Watching the Essendon Football Club and James Hird cling so desperately to the last vestiges of their eroding and scandal-torn season would be sad if it was not so shameful.
Listening to the Hird camp's repeated and pathetic attempts to hold the AFL accountable for the revelation of the invidious program the coach helped create and failed to control has become tedious and irrelevant.
And witnessing an internationally respected businessman such as Paul Little speak so ill-advisedly before Sunday's capitulation to West Coast shows how this great game and the aura surrounding its heroes - like Hird - can cloud the clearest of minds.
Perhaps Little was being clever when he declared at Essendon's pre-match function that ''we remain steadfast in our belief that the players did not take harmful or performance-enhancing substances''. Because the Australian Sports Anti-Doping Authority report found evidence that illegal substances were given to the players - at least one of which was performance-enhancing.
'We hope … this will mean for the first time we are uninhibited in our ability to set the record straight,'' Little said.
This sounds achingly similar to the stand Adelaide took last year before the AFL fined the club, stripped it of draft picks and suspended key executives. And then, suddenly, Adelaide accepted the punishments and was not prepared to submit itself to hard questions.
Little appears convinced that if the club made mistakes it did so without intent and therefore should fight.
It just seems baffling though that anyone who has read the ASADA summary along with the Switkowski report and has taken on board the views of the players' union should remain so publicly unrepentant.
At any rate, nothing has prevented Essendon from setting the record straight. Former players, ranging from Tim Watson to Mark McVeigh, have been briefed and spoken publicly often yet said nothing which excuses what Essendon allowed to happen to the young men it should have cared for better.
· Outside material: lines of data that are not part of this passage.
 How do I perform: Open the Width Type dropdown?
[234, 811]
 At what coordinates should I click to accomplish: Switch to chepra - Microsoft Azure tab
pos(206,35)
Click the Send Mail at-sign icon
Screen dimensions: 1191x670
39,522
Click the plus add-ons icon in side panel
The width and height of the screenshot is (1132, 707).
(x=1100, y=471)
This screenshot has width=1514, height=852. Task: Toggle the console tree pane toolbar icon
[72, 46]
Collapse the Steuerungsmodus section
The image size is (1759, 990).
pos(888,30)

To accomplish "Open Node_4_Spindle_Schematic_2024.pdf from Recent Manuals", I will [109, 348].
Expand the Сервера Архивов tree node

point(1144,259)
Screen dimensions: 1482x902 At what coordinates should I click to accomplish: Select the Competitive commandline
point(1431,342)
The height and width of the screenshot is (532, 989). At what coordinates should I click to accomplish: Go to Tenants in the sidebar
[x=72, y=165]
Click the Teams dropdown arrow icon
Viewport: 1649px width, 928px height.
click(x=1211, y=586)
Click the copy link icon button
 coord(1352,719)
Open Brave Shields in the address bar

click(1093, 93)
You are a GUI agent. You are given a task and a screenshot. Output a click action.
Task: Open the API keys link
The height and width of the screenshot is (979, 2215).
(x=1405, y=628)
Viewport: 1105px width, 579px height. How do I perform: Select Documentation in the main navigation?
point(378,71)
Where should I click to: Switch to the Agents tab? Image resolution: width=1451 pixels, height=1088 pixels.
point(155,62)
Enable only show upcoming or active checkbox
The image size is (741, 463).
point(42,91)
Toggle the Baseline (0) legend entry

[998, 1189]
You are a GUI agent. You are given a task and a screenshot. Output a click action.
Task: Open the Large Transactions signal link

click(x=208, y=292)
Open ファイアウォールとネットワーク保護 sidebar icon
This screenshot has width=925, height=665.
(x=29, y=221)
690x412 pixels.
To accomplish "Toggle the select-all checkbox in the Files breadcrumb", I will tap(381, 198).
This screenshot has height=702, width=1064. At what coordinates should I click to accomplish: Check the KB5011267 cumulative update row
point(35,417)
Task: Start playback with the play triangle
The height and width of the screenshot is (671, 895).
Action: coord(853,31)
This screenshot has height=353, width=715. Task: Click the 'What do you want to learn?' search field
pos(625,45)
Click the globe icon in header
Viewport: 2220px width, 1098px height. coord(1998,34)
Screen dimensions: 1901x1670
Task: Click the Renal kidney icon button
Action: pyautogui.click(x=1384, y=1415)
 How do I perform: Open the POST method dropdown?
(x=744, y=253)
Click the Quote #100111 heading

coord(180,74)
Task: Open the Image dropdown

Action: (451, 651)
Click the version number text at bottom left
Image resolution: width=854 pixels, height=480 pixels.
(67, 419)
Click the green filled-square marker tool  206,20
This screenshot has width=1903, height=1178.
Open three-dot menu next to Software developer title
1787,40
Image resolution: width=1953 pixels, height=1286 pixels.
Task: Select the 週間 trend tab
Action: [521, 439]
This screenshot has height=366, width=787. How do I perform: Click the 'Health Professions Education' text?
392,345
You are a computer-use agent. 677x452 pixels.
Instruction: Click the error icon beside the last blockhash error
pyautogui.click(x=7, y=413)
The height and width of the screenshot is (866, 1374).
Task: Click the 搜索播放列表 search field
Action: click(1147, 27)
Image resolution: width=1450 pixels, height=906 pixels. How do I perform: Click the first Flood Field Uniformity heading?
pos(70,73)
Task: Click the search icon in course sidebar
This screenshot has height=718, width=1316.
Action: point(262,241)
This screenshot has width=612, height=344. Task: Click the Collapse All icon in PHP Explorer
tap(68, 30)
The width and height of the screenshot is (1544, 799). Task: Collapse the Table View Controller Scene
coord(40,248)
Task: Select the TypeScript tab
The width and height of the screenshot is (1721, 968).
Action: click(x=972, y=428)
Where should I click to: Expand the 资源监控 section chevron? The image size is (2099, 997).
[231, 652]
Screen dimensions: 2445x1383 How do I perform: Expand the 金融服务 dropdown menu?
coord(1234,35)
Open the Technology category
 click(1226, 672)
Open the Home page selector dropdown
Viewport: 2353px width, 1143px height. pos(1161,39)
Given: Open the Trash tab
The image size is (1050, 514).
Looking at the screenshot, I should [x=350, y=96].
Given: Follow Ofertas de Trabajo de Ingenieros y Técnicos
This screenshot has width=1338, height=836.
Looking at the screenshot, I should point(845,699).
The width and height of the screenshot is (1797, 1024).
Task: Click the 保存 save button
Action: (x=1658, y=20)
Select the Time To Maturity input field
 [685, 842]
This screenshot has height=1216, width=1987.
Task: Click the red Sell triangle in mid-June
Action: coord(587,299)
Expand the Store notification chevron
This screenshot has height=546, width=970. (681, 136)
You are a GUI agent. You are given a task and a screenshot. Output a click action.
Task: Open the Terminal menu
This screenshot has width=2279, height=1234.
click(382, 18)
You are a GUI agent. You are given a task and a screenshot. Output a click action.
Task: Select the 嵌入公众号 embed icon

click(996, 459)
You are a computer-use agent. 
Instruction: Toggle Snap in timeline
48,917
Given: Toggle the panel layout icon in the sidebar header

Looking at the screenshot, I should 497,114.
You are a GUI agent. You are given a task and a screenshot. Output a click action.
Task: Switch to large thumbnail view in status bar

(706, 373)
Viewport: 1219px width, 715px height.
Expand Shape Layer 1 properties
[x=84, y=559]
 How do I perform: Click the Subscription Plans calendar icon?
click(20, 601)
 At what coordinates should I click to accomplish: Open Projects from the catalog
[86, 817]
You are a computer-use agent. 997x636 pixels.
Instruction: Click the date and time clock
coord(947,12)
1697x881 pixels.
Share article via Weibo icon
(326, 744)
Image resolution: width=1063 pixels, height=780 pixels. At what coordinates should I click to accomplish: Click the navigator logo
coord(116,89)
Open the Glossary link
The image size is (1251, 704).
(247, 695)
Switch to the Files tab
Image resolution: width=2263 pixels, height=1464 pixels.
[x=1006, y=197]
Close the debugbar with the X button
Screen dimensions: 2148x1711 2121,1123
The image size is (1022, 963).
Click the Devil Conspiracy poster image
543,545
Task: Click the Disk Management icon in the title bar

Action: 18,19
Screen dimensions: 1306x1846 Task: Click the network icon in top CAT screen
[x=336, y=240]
Indeed, Hird for months now has selectively been leaking his increasingly irrelevant and unconvincing side of the story and yet been unable to explain the email and text message trail along with mounting anecdotal evidence linking his name to the pharmacologically experimental program which Essendon tried to keep secret.
For someone who read the play so beautifully as a player he has read this one so badly. We said this in April and we say it again: Hird still doesn't get it.
Had he stepped aside and worked willingly behind the scenes to salvage his reputation and his career while Essendon moved relatively unfettered through 2013 with its players the primary focus, this quagmire could have been avoided. The narrative of this dirtied season could have been a little cleaner.
He is still trying to hold the AFL accountable for exposing the scandal he helped create, never mind it won't excuse him and never mind he betrayed and ultimately ended the tenure of his great friend David Evans in doing so. Does he truly think that removing Andrew Demetriou from the judicial process will save him?
Hird's spin doctor Ian Hanke used the Essendon letterhead to deny the AFL had warned him in late 2011 against the use of peptides. Even though it was true.
He employed Stephen Dank a month or so after that warning and then, early the following year, looked with Evans at investing in AOD-9604. Interestingly, Hird told the joint investigation that he attended the drug presentation at Evans' bidding, while Evans says he went at Hird's behest.
But then Hird is not alone in failing to put his hand up, according to the ASADA summary.
In the end he emerges from it poorly but no worse than Dean Robinson, with Danny Corcoran, Dr Bruce Reid and even Mark Thompson also culpable because they failed to stop this dreadful systematic drugs program instigated by Dank.
As Essendon vows to fight against some of the proposed AFL sanctions, there is no doubt the club, among other punishments, will be handed a hefty fine. Some say a multimillion-dollar fine would be meaningless, but not if the AFL divided up the money and distributed it to the other 17 clubs whose seasons Essendon has tarnished.
And Hird? His reputation has been further hurt by his ill-advised strategy and internally even some football department staffers and at least two board members have lost some faith in him.
''It's been the toughest year that any group of footballers could ever imagine,'' Hird said on Sunday evening, ''and the toughest that any group of footballers has had to deal with, and they have been terrific.''
This is so true, but how disappointing the coach could not back up those compassionate words with his own behaviour last year when he failed to show adequate concern for those players.
How devastating that the hero who returned to save Essendon has instead allowed it to be dragged down so low.